There are three practices that characterize Lent. This week, let’s look at fasting.
Fasting primarily refers to abstaining. The key fasting is the amount of intake. Secondly, fasting can be from certain kinds of food. We generally conjure the notion of ‘giving up snacks’ or chocolate or fast food or liquor. That’s good. After all, we might be indulging too much with any of these food items. Lent provides purpose to fasting and it gives me six weeks to re-adjust my cravings. Lenten fasting often works because it is a limited period of time: I can survive this discipline until Easter day. Besides it helps me to grow in strength.
The spiritual purpose of fasting is to provide an opening of my heart to God. If I am self-satisfied, I won’t look for God. But spiritual wisdom knows that self-satisfaction is short-lived. Material things corrupt or sour, and the disappointment is incredible. On the other hand, if I depend on an obsession or addiction to ‘manage’ my life or to medicate me, this already is disappointing and leads to despair.
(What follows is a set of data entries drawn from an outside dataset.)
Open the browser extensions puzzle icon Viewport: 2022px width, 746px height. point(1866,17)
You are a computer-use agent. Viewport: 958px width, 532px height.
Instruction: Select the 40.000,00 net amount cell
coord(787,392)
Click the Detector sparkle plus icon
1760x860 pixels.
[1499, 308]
When fasting alters my awareness so that I can judge between what is necessary and what is superficial, between what is personal and what is socially contrived, I become a freer person. I am able to go beyond peer pressure or opinion and act with inner strength and conviction. That is not easy. Among teens the notion of ‘abstinence’ connotes someone who is prudish, naïve, or marginal. But it truly is a freedom based on interior centeredness and solidity. That solidity will be tested by mocking, bullying, and gossip. Don’t fall for it! Weakness batters at solidity with marshmallow barbs…which, in time, show themselves to be fraudulent and immature.
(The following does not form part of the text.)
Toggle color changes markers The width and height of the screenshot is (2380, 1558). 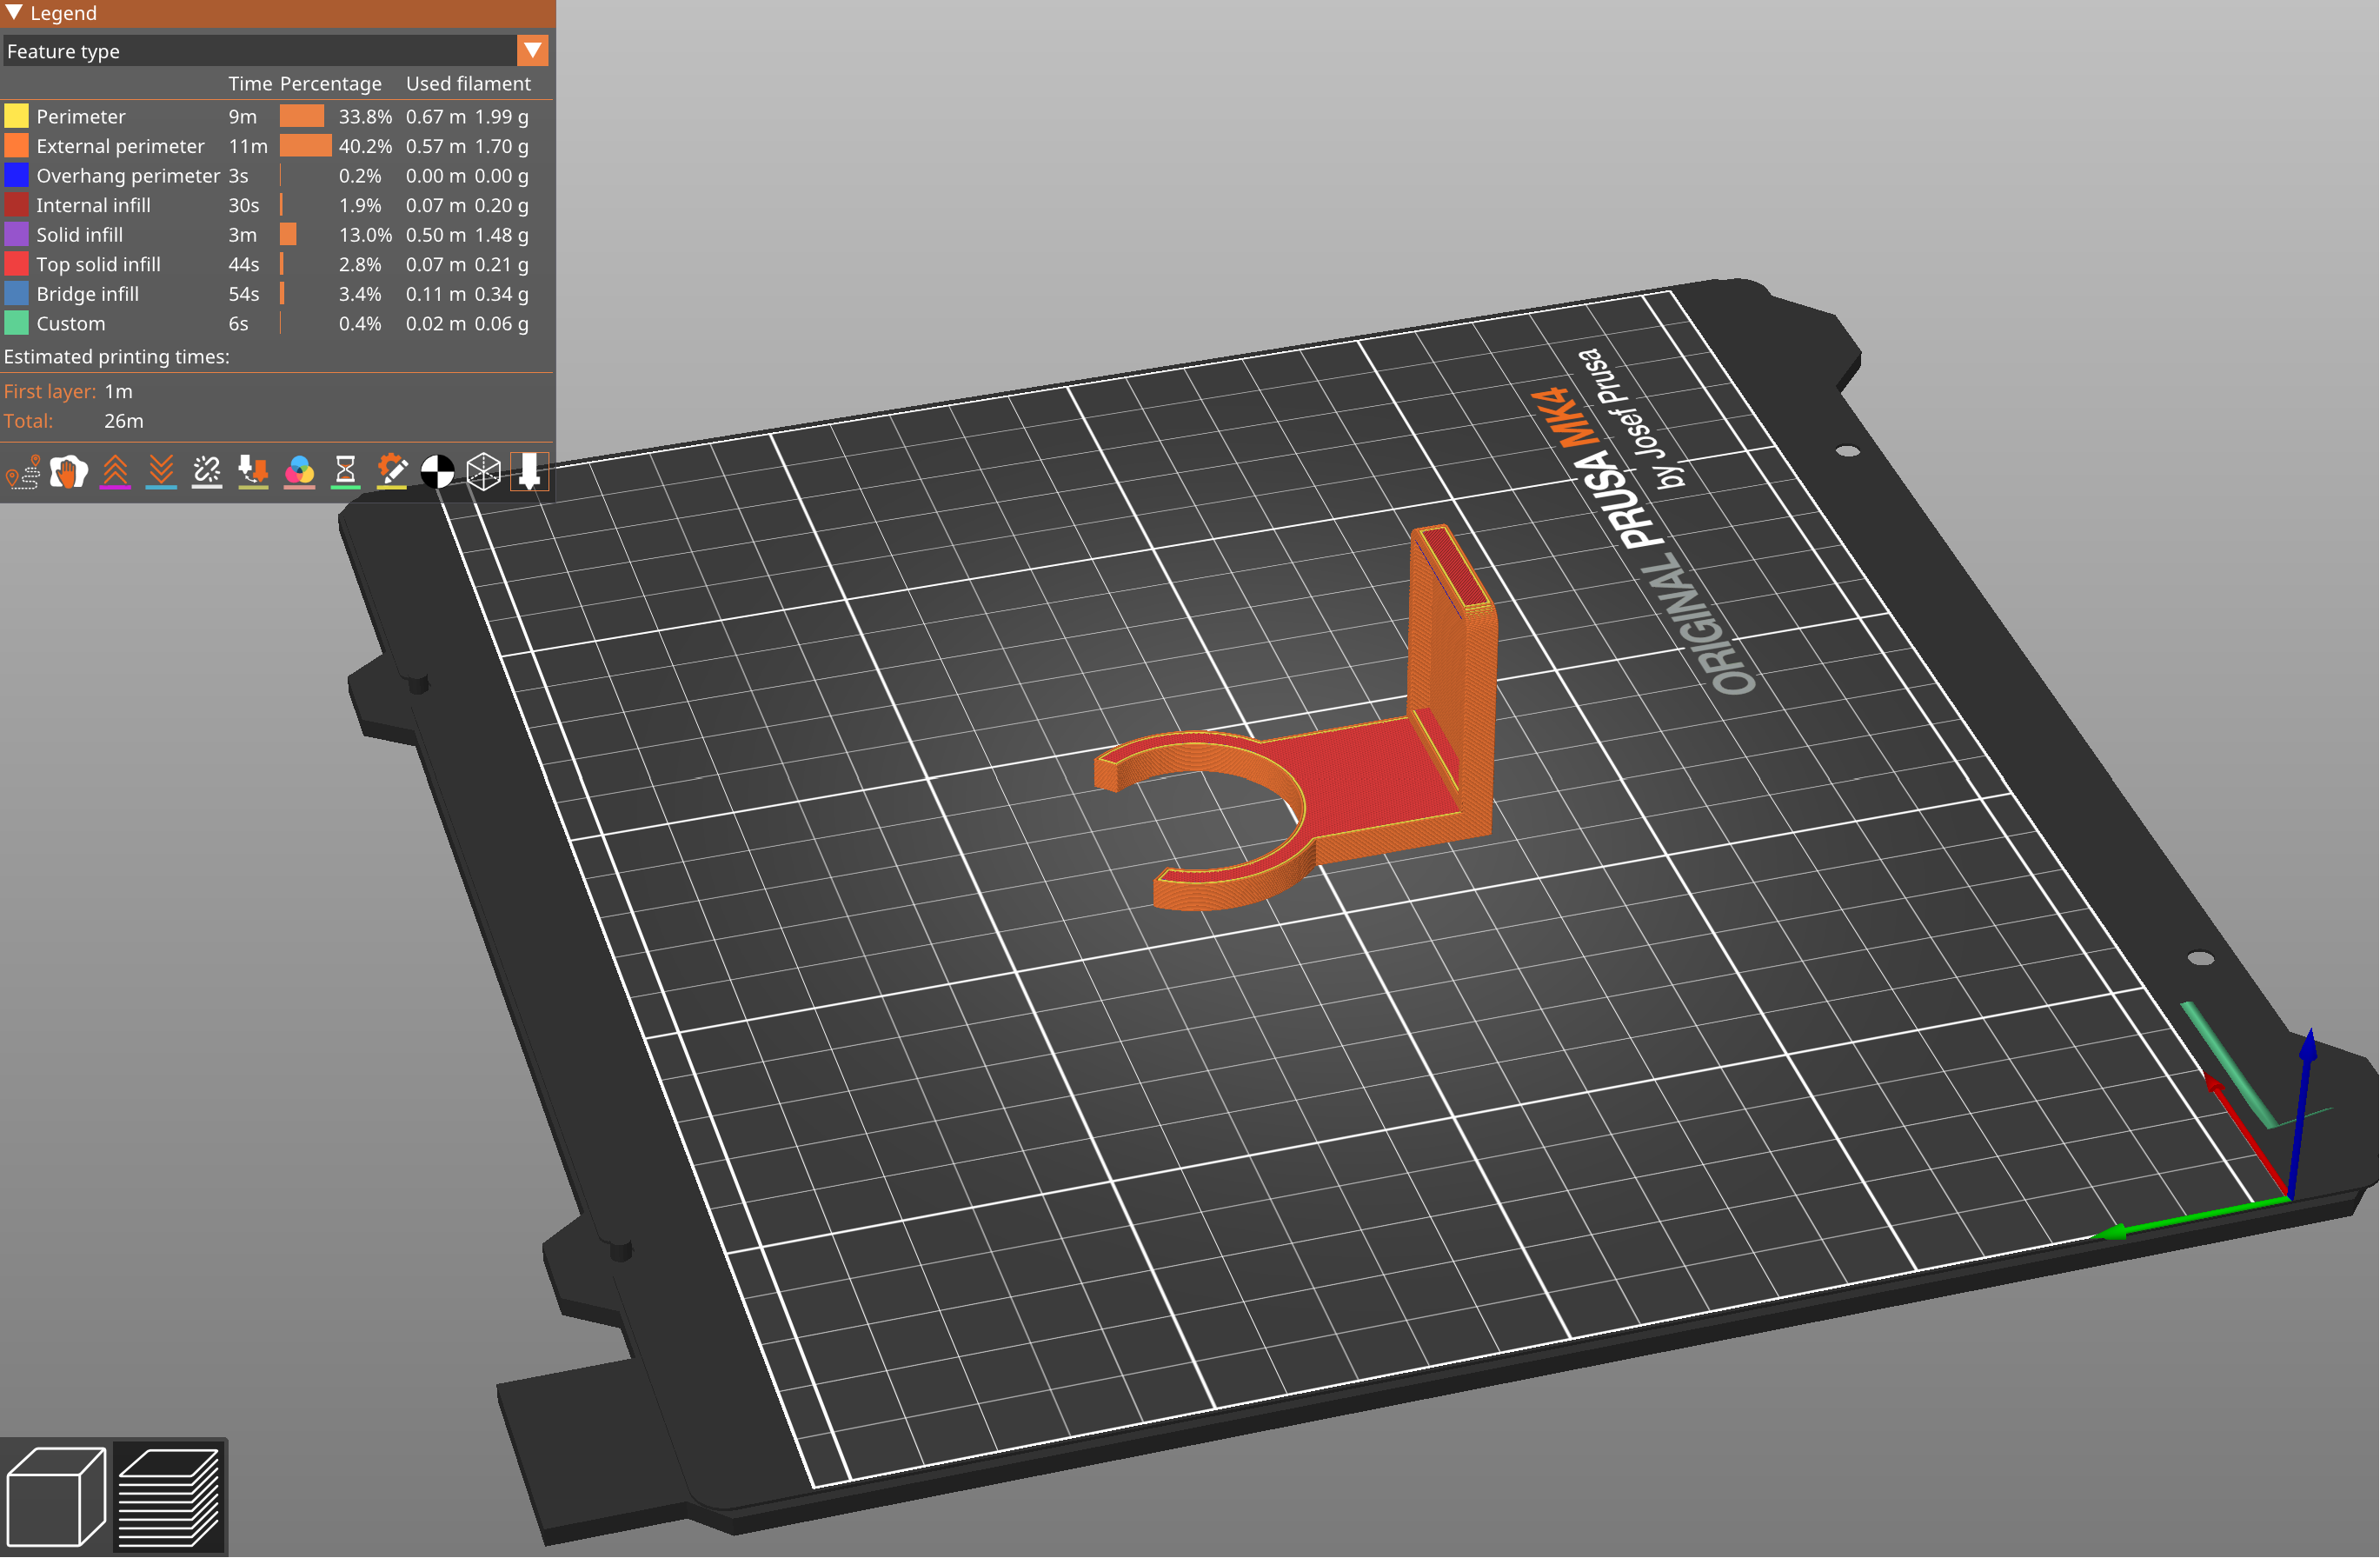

Fasting in Lent might also take on the quality of re-adjusting my stewardship of time. Look at your personal weekly schedule: How full is it? How many of these appointments are busy-work? How much quality of life do these activities bring? Lent lets me review my use of the gift of time. Perhaps now is a time to pull back from some of these commitments in order to include prayer or some work of charity. Maybe fasting from television will allow me to read, or less game time on the computer affords time for conversation with a neighbor or classmate. Media has much good about it, but it also is our greatest source of distraction. Distraction buffers our personal search for meaning. Is now an opportunity for finding new meaning and purpose?
The spiritual foundation of fasting is not deadening, but enlivening. If fasting works, then I shall become more astute at discerning excesses, distraction, and wants from needs. Fasting offers me a renewed heart by which to love…to love God, myself and my neighbor. Let us join with Christ this Lent and fast with hope.